START RECORDS FOR THE EXERCISE

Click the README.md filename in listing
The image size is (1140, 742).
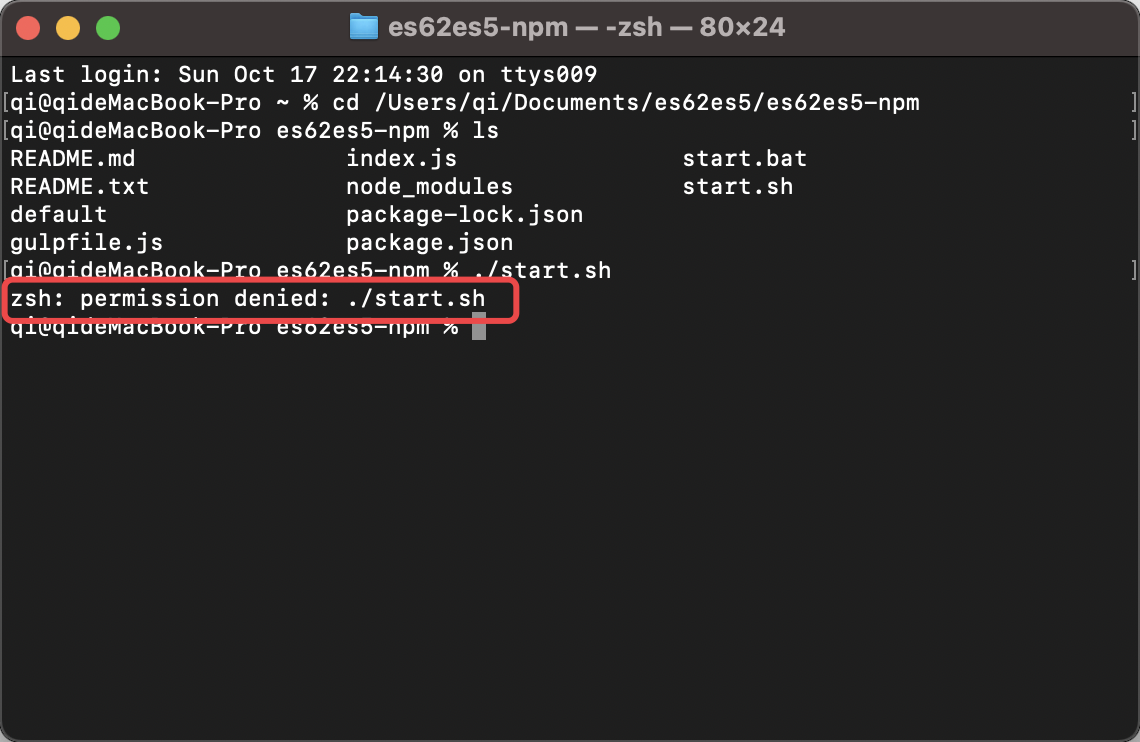coord(72,159)
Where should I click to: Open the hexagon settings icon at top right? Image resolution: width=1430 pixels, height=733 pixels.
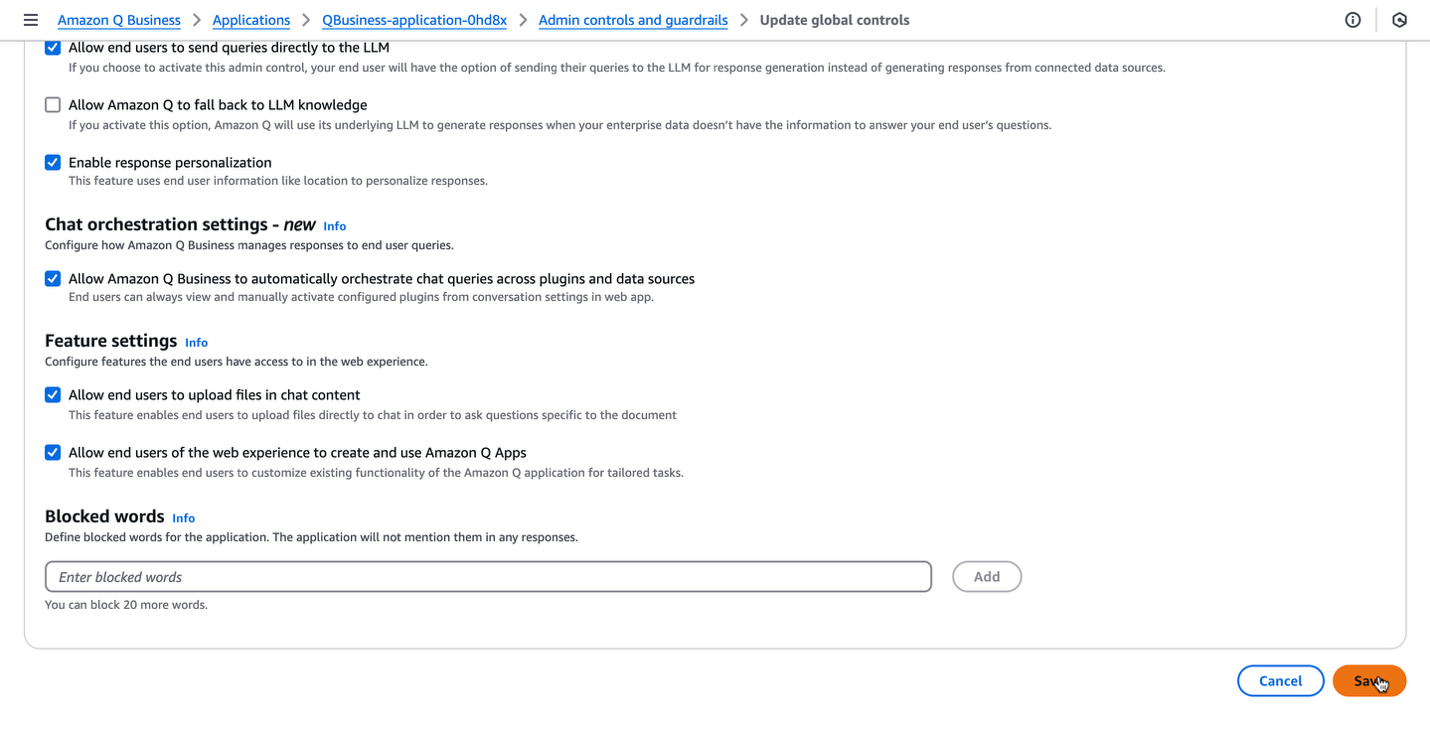pos(1400,20)
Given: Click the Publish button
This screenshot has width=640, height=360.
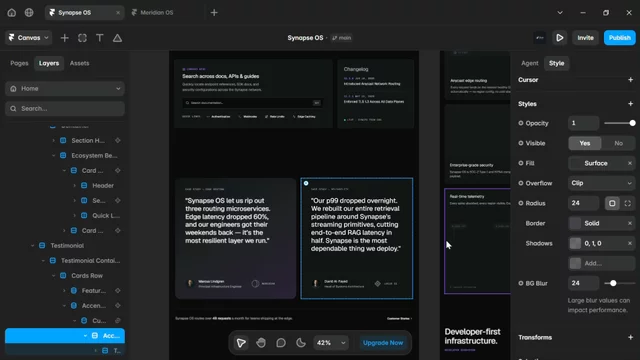Looking at the screenshot, I should 620,38.
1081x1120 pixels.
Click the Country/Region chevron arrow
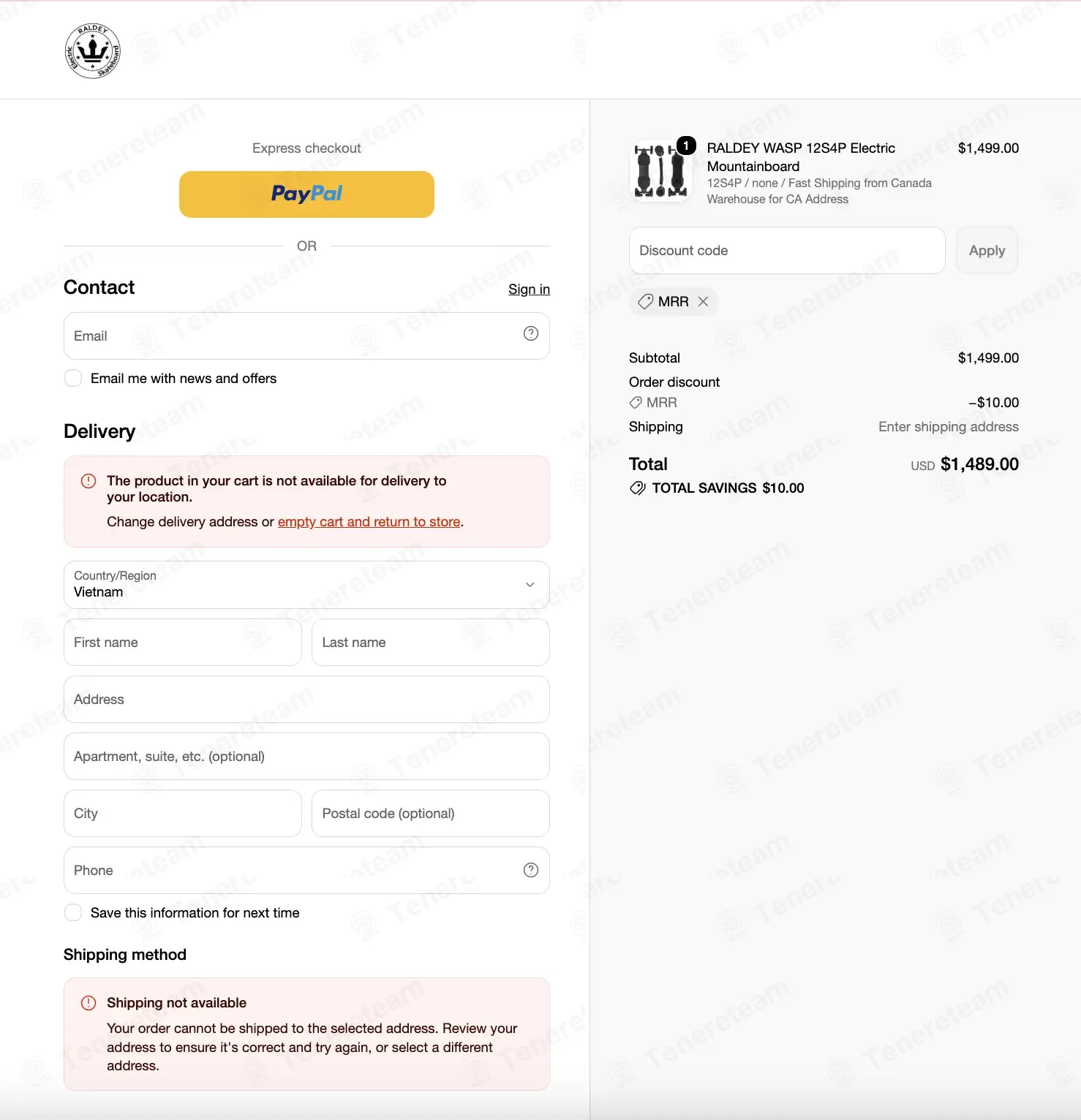pyautogui.click(x=530, y=585)
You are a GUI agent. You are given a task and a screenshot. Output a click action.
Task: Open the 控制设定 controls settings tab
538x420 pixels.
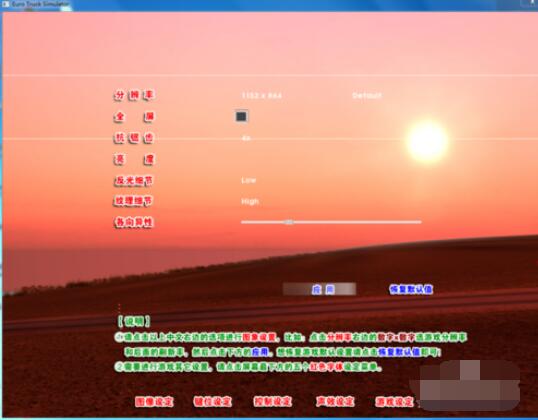[273, 401]
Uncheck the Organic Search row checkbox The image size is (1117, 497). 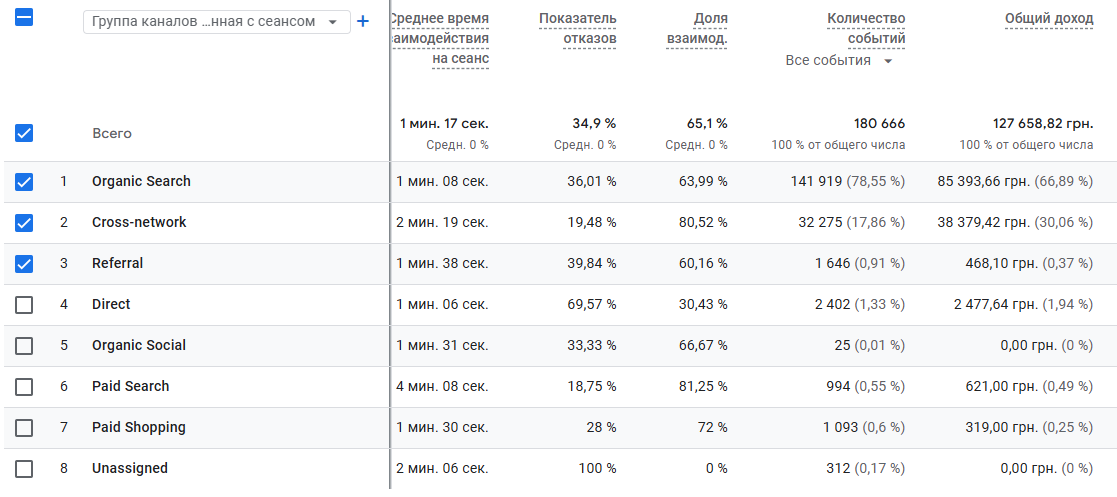(24, 182)
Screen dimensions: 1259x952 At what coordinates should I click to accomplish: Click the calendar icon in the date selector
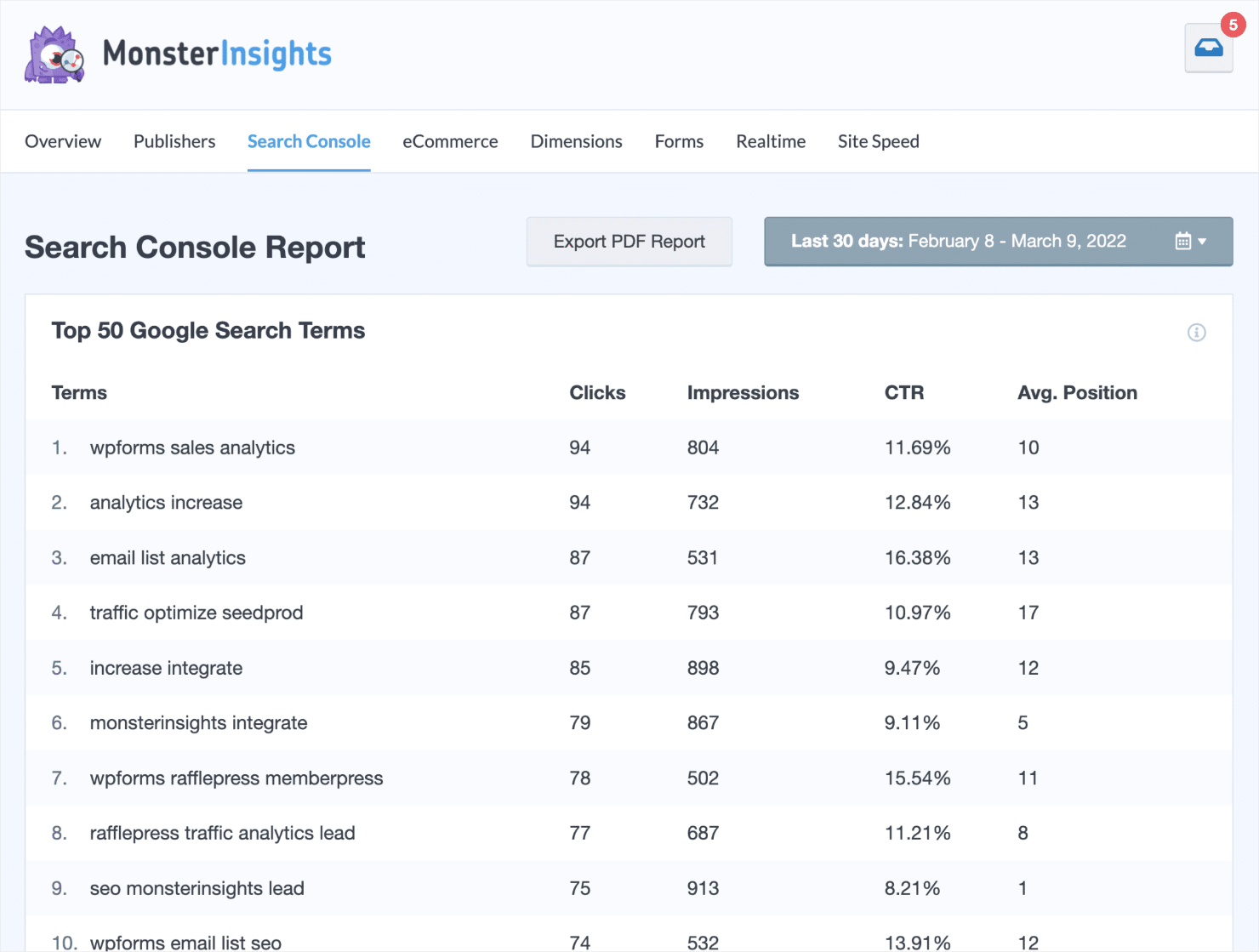coord(1184,241)
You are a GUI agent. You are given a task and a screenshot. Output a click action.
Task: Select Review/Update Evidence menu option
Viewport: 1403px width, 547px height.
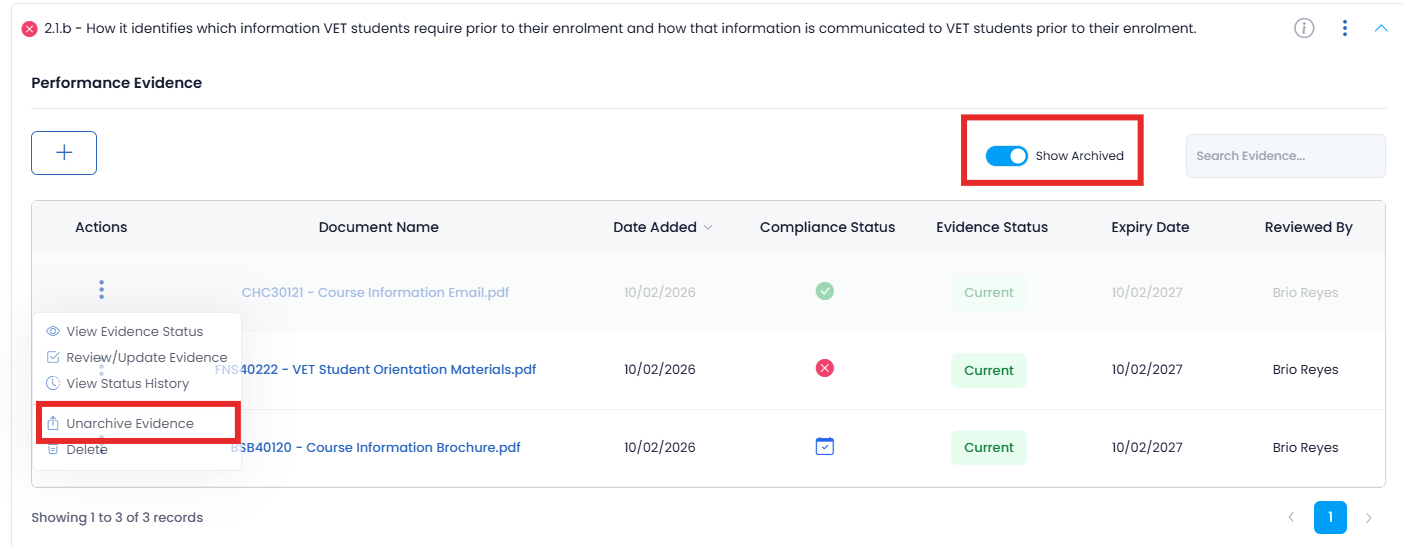[x=146, y=357]
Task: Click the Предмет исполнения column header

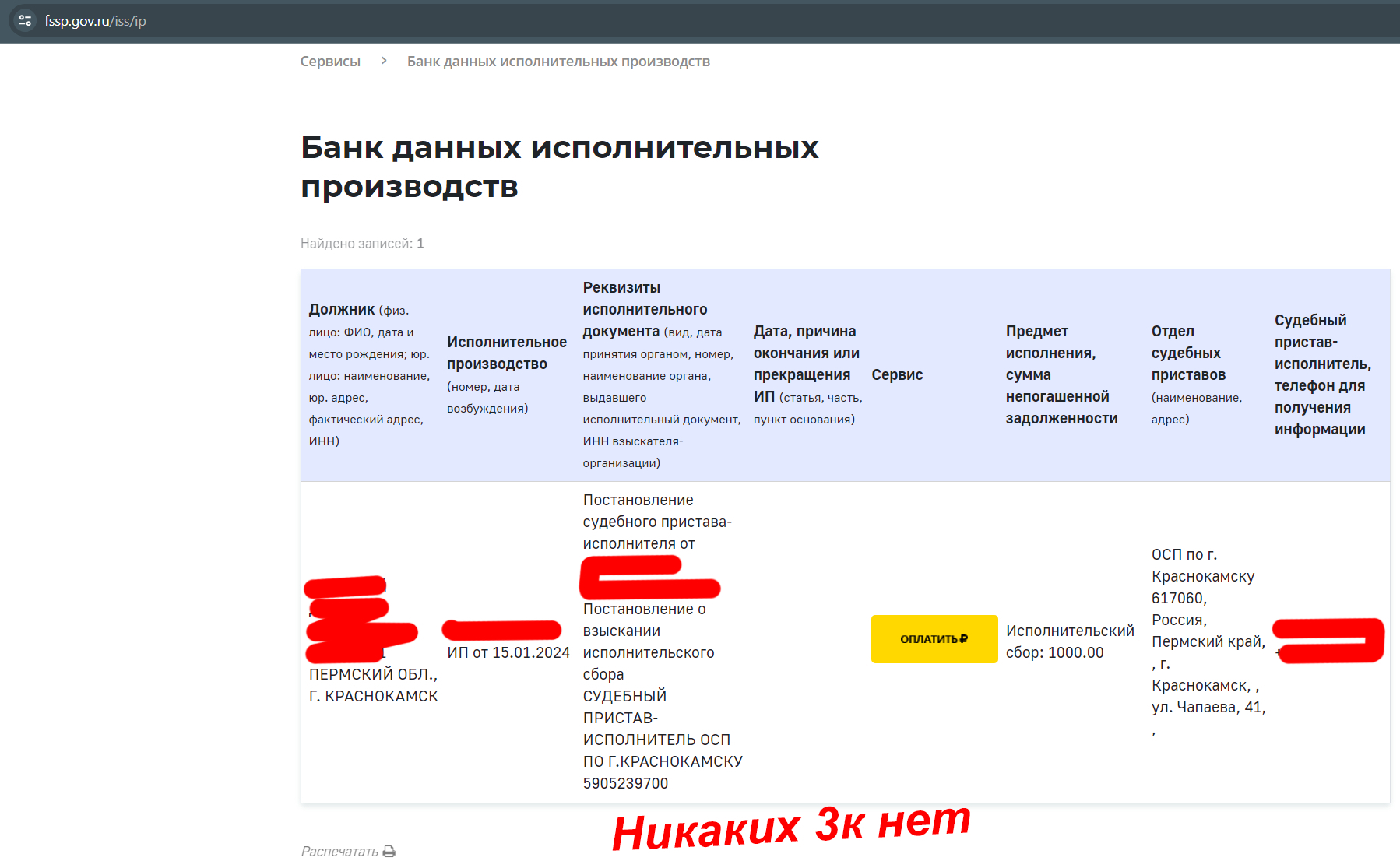Action: [1061, 374]
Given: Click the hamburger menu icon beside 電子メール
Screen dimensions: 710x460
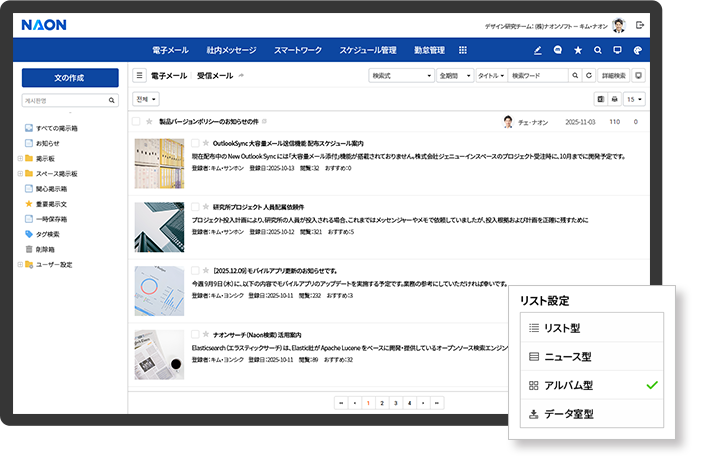Looking at the screenshot, I should [x=139, y=76].
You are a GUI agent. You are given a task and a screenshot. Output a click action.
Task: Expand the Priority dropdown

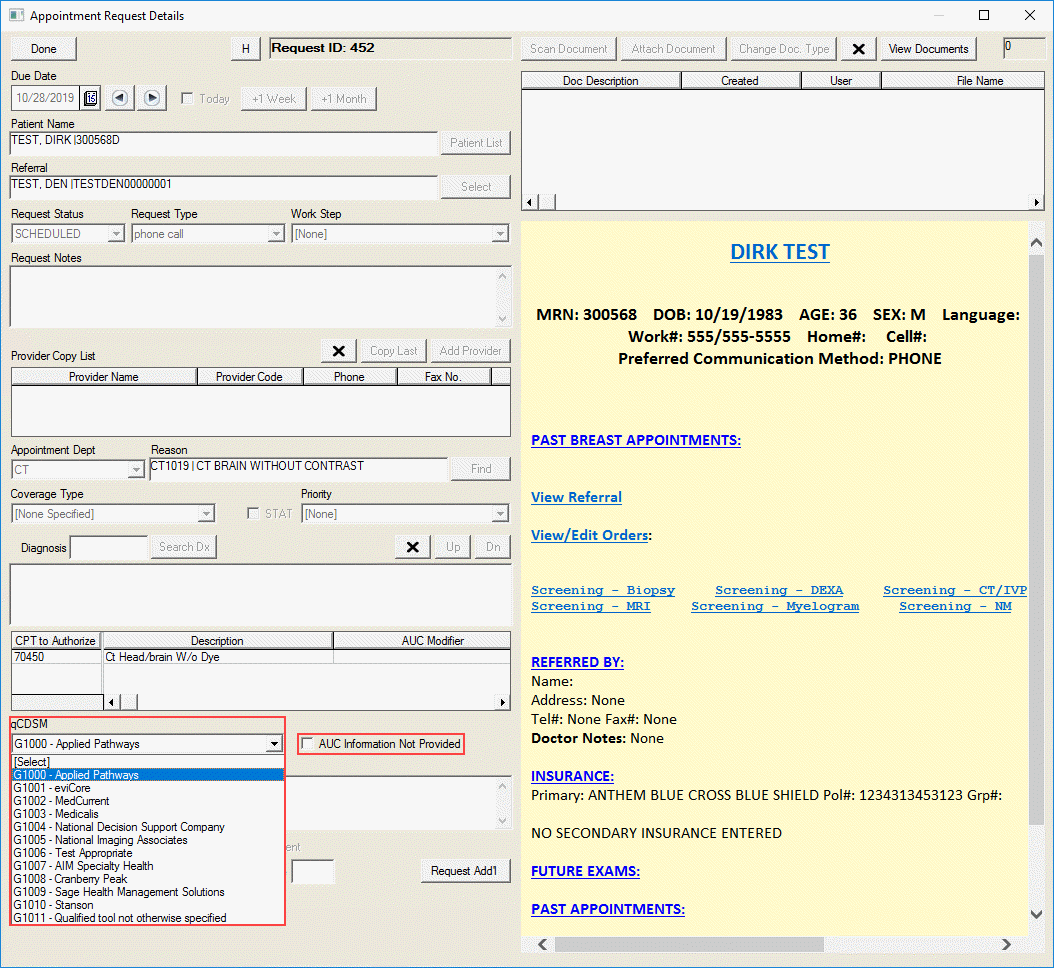500,514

END RECORDS FOR THE EXERCISE

EXERCISE — Line count for "menu": say how many lines of the entries above include that word, and give only the number.

OUTPUT FOR THIS EXERCISE — 2